In a startup culture where everyone gives 110% and works 80+ hours per week, just one misclassified employee can cost a company hundreds of thousands of dollars…

So, you think you have the next greatest idea for a startup that will knock the socks off of the current big players in your space? We know you’re excited to spend endless nights and countless hours to get your company off the ground, but before you plunge in head first, let’s talk about the five common employment-related mistakes startup entrepreneurs make when launching their business:

Bad Idea #1: Let’s classify everyone as an independent contractor.

Just calling someone a consultant or contractor does not magically make them fall into such a category. The same goes for your friend who requested to be classified as “a 1099”. While this may seem like an attractive way to save a few dollars now (by avoiding paying unemployment taxes, workers compensation, etc.), it can become very costly later on. A worker’s job duties, responsibilities, and relationship must meet certain standards under both federal and state law in order to ensure proper classification as either a bona fide employee or a true independent contractor. Misclassification litigation is expensive and can be fatal to your company’s very existence. Think of the recent Homejoy (a home-cleaning marketplace who relied heavily on independent contractors) debacle.

Bad Idea #2: Let’s just give our employees equity in our awesome company and not pay them anything.

Simply put, this is a bad idea. Paying in equity does not comply with California Labor Code section 212, which requires employers to ensure that paychecks may be cashed without delay and without a fee or a discount. The Labor Code also frowns upon salary deferrals. And finally, Labor Code section 207 requires employees to be paid generally twice per month. Failing to pay your employees could result in a trip to see the Labor Commissioner, an award in favor of the employee you didn’t pay, and assessed fines and penalties.

Bad Idea #3:  Since we have to classify most everyone as employees, let’s just make them all exempt employees.

Uh-oh. You just stepped on another landmine. Companies need to differentiate between exempt and non-exempt employees, the latter of which are entitled to overtime pay and rest/meal periods. In a startup culture where everyone gives 110 percent and works 80-plus hours per week, just one misclassified employee can cost a company hundreds of thousands of dollars. Getting it right from the get-go will save you a large headache… oh, and a lot of money that can be spent elsewhere like recruitment, expansion, and your new fancy employee cafeteria.

Bad Idea #4: Ummmm, we don’t have a Confidentiality and Inventions Assignment Agreement in place and we have no policy about employees bringing over/using electronic data from their prior employer.  Should we?

If you have developed a unique product, service, or technology, chances are you are not yet in the same echelon as Elon Musk and therefore, need to keep a lid on the company’s confidential information or trade secrets. Not only do you, as a founder or investor, have a stake in ensuring protection of the company’s IP, but you also want to avoid receiving a nastygram from Company ABC claiming that one of your new hires has misappropriated ABC’s trade secrets and is using them at your company (you know, when Joe Employee used that thumb drive to upload certain documents he maintained at his prior employer into your computer system!).

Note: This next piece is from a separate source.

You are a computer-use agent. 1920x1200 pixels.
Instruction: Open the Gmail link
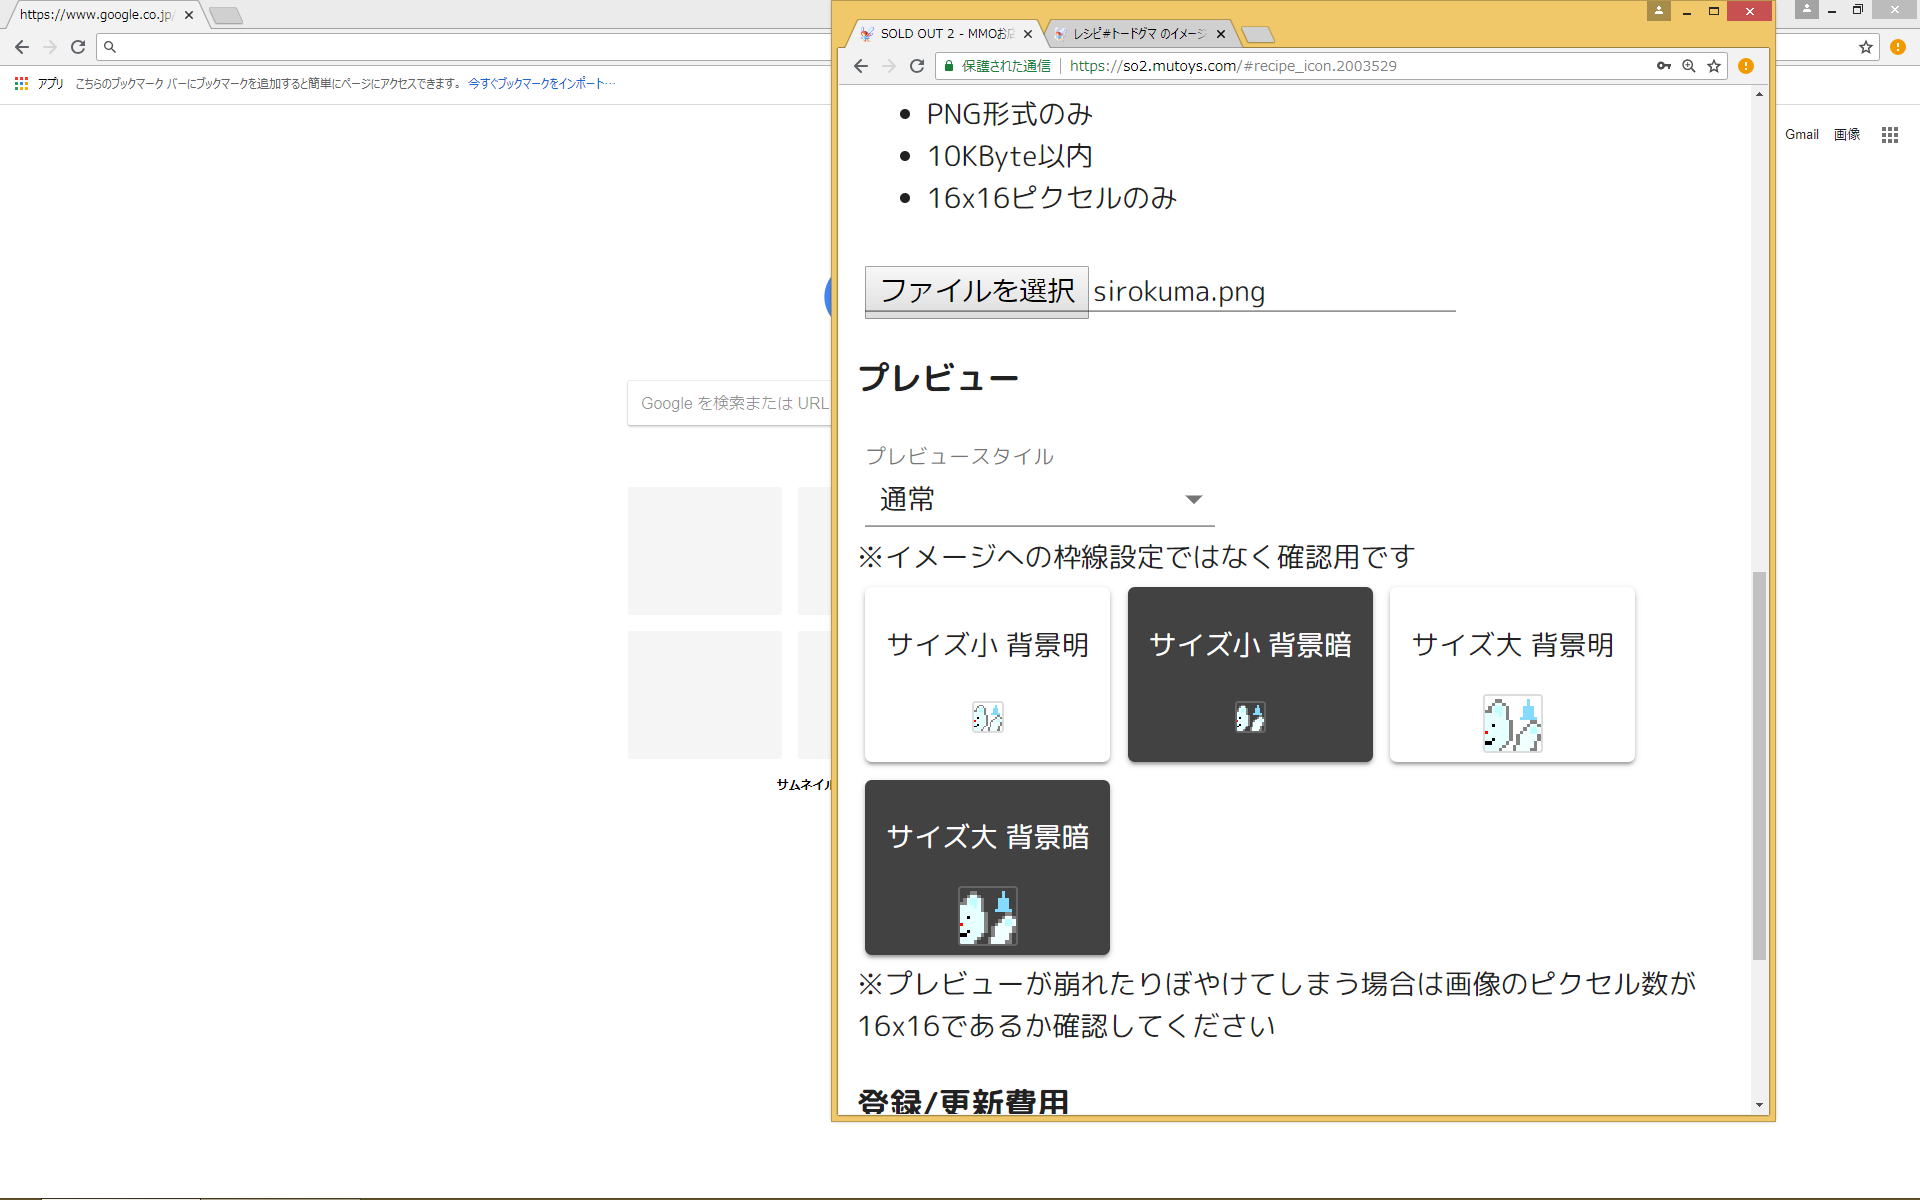click(1802, 135)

 Not only do you, as a founder or investor, have a stake in ensuring protection of the company’s IP, but you also want to avoid receiving a nastygram from Company ABC claiming that one of your new hires has misappropriated ABC’s trade secrets…

Having confidentiality and inventions assignment agreements and certain restrictive covenants (i.e., non-solicitation) for your employees as well as implementing appropriate policies and practices regarding third party’s confidential information (all of which should be part of your onboarding process) are crucial to ensuring your company’s longevity and reputation.

Bad Idea #5: Why bother putting a commission plan in writing?

Because not putting it in writing actually violates California Labor Code section 2751. In California (and several other states, including New York), employers are required to provide salespeople with written commission plans. It doesn’t stop there though. These commission plans must be signed by both employer and employee and include the method for calculating and paying the commissions. It’s only a matter of time before a dispute over a commission arises and if you have an unambiguous and compliant commission plan, those disputes will undoubtedly be minimized.

Let’s face it – employment laws are tricky and constantly change, causing some of the savviest of businesses to find themselves in hot water. Startups should be prudent in understanding federal, state, and local employment laws from the beginning to avoid these common pitfalls. Thoughtful awareness and attention to these key employment considerations will help position your company for success in the future. And as you grow, there are more and more employment laws to take into consideration, which is why having an experienced employment attorney or an HR representative in your corner will come in handy.